1. Concurrent DNS Operation Limiting:

   • Controls how many simultaneous DNS operations can run
   • Prevents Cloudflare API rate limiting during large reconciliations
   • Configurable via MAX_CONCURRENT_DNS_OPS (default: 3)

2. Batched DNS Processing:

   • Processes DNS records in small batches during reconciliation
   • Shows real-time progress feedback in the web UI
   • Configurable via RECONCILIATION_BATCH_SIZE (default: 3)

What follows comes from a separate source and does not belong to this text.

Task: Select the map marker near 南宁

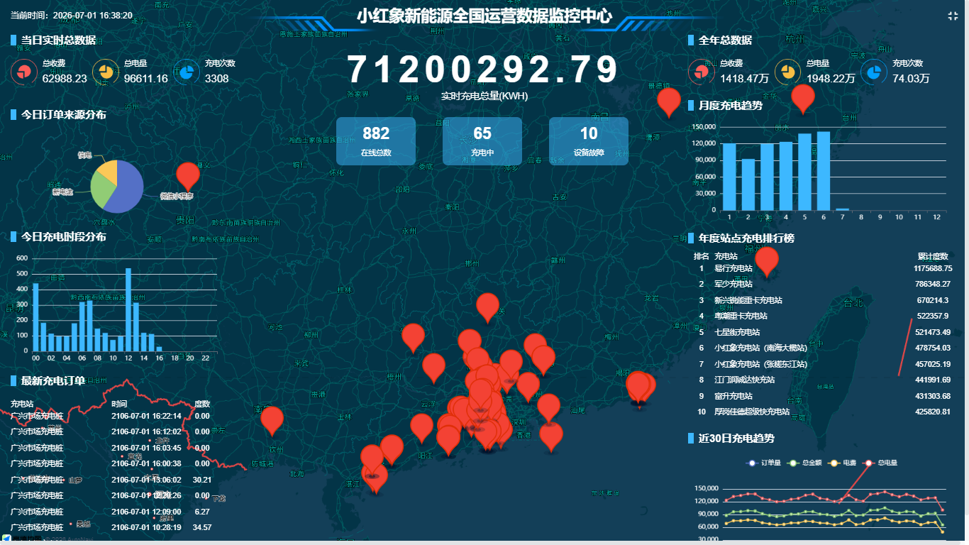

3. Asynchronous Initialization:

   • Web UI is immediately available while initialization continues
   • Progress indicators show current status of initialization and reconciliation

These optimizations are particularly helpful when managing tunnels with many domains or when running on systems with limited resources.

Troubleshooting

Common Issues

• Log Stream Not Working: Ensure your browser supports Server-Sent Events (SSE). Try a different browser or check for network filtering.
• Reverse Proxy Issues: If you're using a reverse proxy in front of DockFlare's Web UI, make sure it's configured to properly handle SSE connections and WebSocket connections.
• Container Not Being Detected: Verify that:
  • Your container has the right labels
  • The container is in a network DockFlare can access (use SCAN_ALL_NETWORKS=true if needed)
  • The hostname format is valid (must be a proper domain name)
  • The service format is valid (must include protocol and host:port)

Debugging

• Check the logs in the Web UI or the container logs using:

  docker logs dockflare
  

• Verify Cloudflare API token permissions: Requires Zone:DNS:Edit and Account:Cloudflare Tunnel:Edit

• If a container stops responding to changes, try forcing deletion of the rule via the Web UI and then restart the container.

Health Checks

• DockFlare Health: Access http://localhost:5000/ping for basic health information
• Cloudflare Connectivity: Access http://localhost:5000/cloudflare-ping through your tunnel to verify Cloudflare connection details

Contributing

Contributions are welcome! Please open an issue or submit a pull request on GitHub.

1. Fork the repository
2. Create a feature branch (git checkout -b feature/amazing-feature)
3. Commit your changes (git commit -m 'Add some amazing feature')
4. Push to the branch (git push origin feature/amazing-feature)
5. Open a Pull Request

License

DockFlare is licensed under the GNU General Public License version 3 License. See LICENSE.MD for details.